3.3.3.1.Qwiklab: Sorting and Filtering (Cleaning Data) - sj50179/Google-Data-Analytics-Professional-Certificate GitHub Wiki

Cleaning Data

Introduction

Roll up your sleeves because we are going to get our hands "dirty" cleaning data. This lab is about cleaning data to get it ready to be analyzed. You are going to take a "dirty" dataset and clean it up using basic commands and key spreadsheet functions taught right here in this Qwiklab.

Data cleaning corrects or removes incorrect, missing, and faulty data. This is very important. "Bad" data can lead to wrong conclusions. The better your data, the better your results. Believe it or not, for most projects as a data analyst you will spend about 80% of your time cleaning data.

Let's look at a real-world situation. A school district wants to know what affects student grades in core subjects. To do this, they are going to analyze some student data. It is extremely important that whatever database they decide to use, it must have clean data. Analyzing bad data could cause the district to reach the wrong conclusions that could move instruction in a direction that does not improve student grades. Here is the dataset we are going to use student-performance-data.

It contains information on high school student achievement in two Portuguese schools. It was collected using school reports and questionnaires. The data includes information such as:

  • Student grades in Math and Portuguese.
  • Student background information, also called demographics.
  • Student study time.
  • Student travel time from home to school.
  • Student participation in extracurricular activities.

What you'll do

For this lab, we will use Google Sheets. You will receive a temporary login as part of this lab. To do this, you will need to set up a Google account. There are other options in the Data Analyst's toolbox as well, such as Microsoft Excel and Libra Office 3. No matter what tool you use, the steps we'll follow will be similar.
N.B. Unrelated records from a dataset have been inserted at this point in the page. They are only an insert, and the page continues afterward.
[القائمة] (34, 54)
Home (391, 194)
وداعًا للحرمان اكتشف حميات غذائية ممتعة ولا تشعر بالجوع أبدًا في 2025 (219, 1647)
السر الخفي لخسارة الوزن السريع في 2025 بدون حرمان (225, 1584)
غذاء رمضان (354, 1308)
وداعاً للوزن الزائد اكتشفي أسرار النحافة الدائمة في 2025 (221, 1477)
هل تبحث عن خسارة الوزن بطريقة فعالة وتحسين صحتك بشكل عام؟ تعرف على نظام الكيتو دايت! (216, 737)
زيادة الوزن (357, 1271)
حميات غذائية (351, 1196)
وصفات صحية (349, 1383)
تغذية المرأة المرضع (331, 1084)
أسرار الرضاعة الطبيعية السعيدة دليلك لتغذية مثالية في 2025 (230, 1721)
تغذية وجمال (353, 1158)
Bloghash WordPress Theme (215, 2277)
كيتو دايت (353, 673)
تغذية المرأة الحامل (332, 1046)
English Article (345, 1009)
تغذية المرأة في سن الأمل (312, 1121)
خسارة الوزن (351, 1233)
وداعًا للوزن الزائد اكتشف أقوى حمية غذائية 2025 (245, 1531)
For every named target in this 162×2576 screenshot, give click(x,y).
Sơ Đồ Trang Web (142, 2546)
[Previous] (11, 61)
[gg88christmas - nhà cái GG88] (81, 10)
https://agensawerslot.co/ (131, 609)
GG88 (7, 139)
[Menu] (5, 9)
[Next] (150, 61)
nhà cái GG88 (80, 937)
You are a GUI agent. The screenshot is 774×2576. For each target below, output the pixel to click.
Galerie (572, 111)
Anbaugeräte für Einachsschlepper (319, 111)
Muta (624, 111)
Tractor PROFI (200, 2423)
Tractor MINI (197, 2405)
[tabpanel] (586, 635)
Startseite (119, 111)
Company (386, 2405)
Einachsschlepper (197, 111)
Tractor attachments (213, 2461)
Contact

You will use some spreadsheet actions like:

  • Import data from a given file into a workbook
  • Sort and organize data in different ways
  • Apply filters to look at data in various ways
  • Use filters to handle missing data
  • Use conditional formatting to highlight specific categories of data
  • Use formulas to summarize data

Importing the data

First, you need to import your data into a spreadsheet. If you've not already done so, click on the link to the dataset file given above to download it to your computer. In Google Sheets, you will go to the top menu bar and click File → Import.

You will be prompted to upload the file. Click upload and then click Select a file from your device and then navigate to your downloaded file. If you did not make any changes to the file name when you downloaded it, the name of the dataset file should be student-performance-data.csv. Next, on the popup window, make the following selections:

Click Import data. Now the dataset has been imported!

You can see if the import was a success by scrolling right and then down on your spreadsheet. You should see 33 columns and 650 rows of data. A quick way to check this is to select the row labeled 1. The status bar at the bottom should say Count: 33. Then select the column labeled A. The status bar should say Count: 650.

Sorting the data

Sorting is organizing data so that you can analyze it easier. Since we are cleaning data from two schools, Gabriel Pereira (GP) and Mousinho da Silveira (MS), it might be useful to sort the data by school. Then we could also sort by age to see the age ranges of the students for each school. Let's try it!

Because we want to sort on multiple columns, we will need to select all the data on the sheet. Click the blank rectangle above row number 1 and to the left of Column A.

The entire sheet's data should be selected. Now it can be sorted on multiple columns. To sort by school on the top menu bar, select Data → Sort range. In the popup window, make the following selections.

Before we can sort by age we need to choose Add another sort column (see above).

Once both selections have been made, click Sort.

If you scroll through the data you will see that the age range of Gabriel Pereira (GP) is 15 - 22 years and the age range of Mousinho da Silveira (MS) is 15 - 20 years. It appears that both schools have similar age ranges. The fact that the GP school has students that are a little older could be a problem, but we will deal with that later.

Inspecting the data

To really clean the data, you will need to know what data values and data types there are in each column. This is called inspecting the data. A good way to inspect the data in each column is by applying a filter. The filter will make it easier to find data that needs to be cleaned.

Let's first apply a filter to the guardian column (column L). Select the guardian column data by clicking its column letter. Then from the top menu bar select Data → Create a filter.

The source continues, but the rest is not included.